When I proposed 2 hours, I had no idea if it’s a good value. Maybe 1 day would be safer since it’s uncommon that core developers are available all the day?

I say as soon as possible, else new PRs and any that get updated will also start failing and there ends up being a cascading effect.

Usually, it’s rare to get two regressions the same day. But if a regression broke the CI used for pre-commit, I would suggest to immediately revert the change. For buildbots, we can give more time, since they are not blocking the workflow.

Since you added notifications to GitHub, maybe we should make the rule stricter, to not spam PRs with unrelated regressions.
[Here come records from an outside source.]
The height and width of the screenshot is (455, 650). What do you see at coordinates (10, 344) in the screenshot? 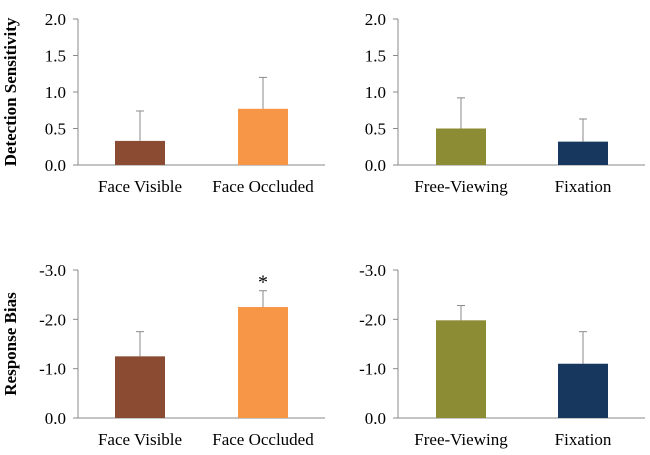
I see `y-axis-title: Response Bias` at bounding box center [10, 344].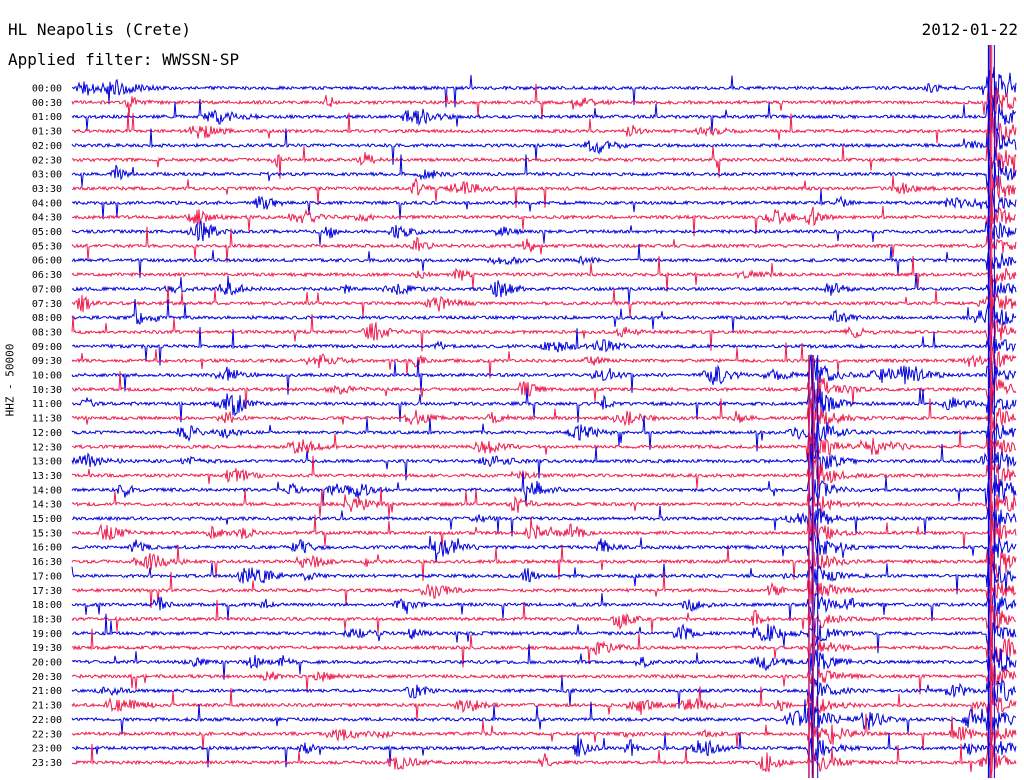 This screenshot has height=780, width=1024. I want to click on date-label: 2012-01-22, so click(970, 30).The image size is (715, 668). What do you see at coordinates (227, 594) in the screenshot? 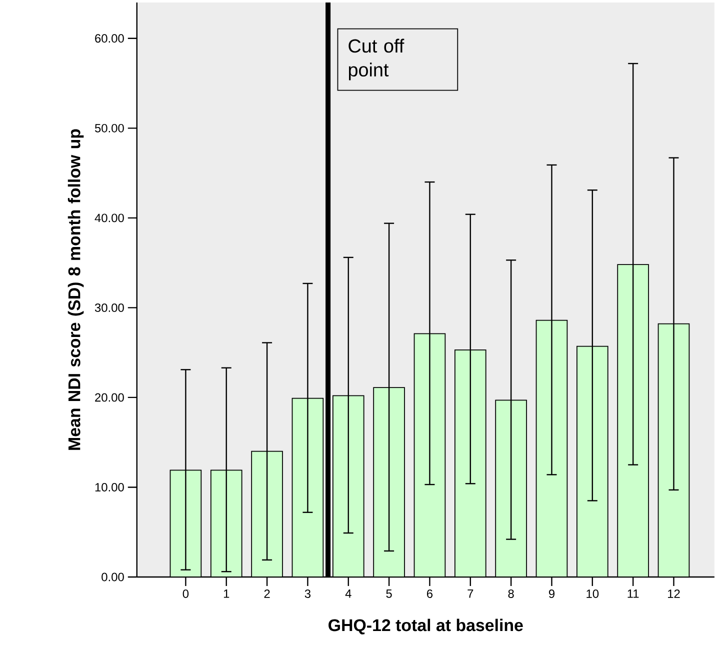
I see `x-tick-label: 1` at bounding box center [227, 594].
I don’t know, it’s an hard topic :slight_smile: You should feel safe to revert a change if it breaks the CI. Deciding a rule announced to everybody is advance should make your safe to revert.


(Eric Snow) #7

Ideally, committers would watch the buildbots after merging their PR. So their availability isn’t so much an issue, no? If they don’t have time to watch or to address a failure then they can leave a note on the issue. They would probably also leave a note if they have a reason why a failure-causing merge shouldn’t be reverted. Likewise if they are working on a fix (or planning on a revert). So 2 hours otherwise sounds reasonable.

-eric


(Victor Stinner) #8

Usually, a revert is advertised, like “because of failure xxx on xxx, the commit xxx will be reverted next hour if nobody comes in the meanwhile with a fix” (or something like that). I mean, we don’t revert and then talk. Usually, there is a short talk with comments on the PR and/or issue to notify of the regression.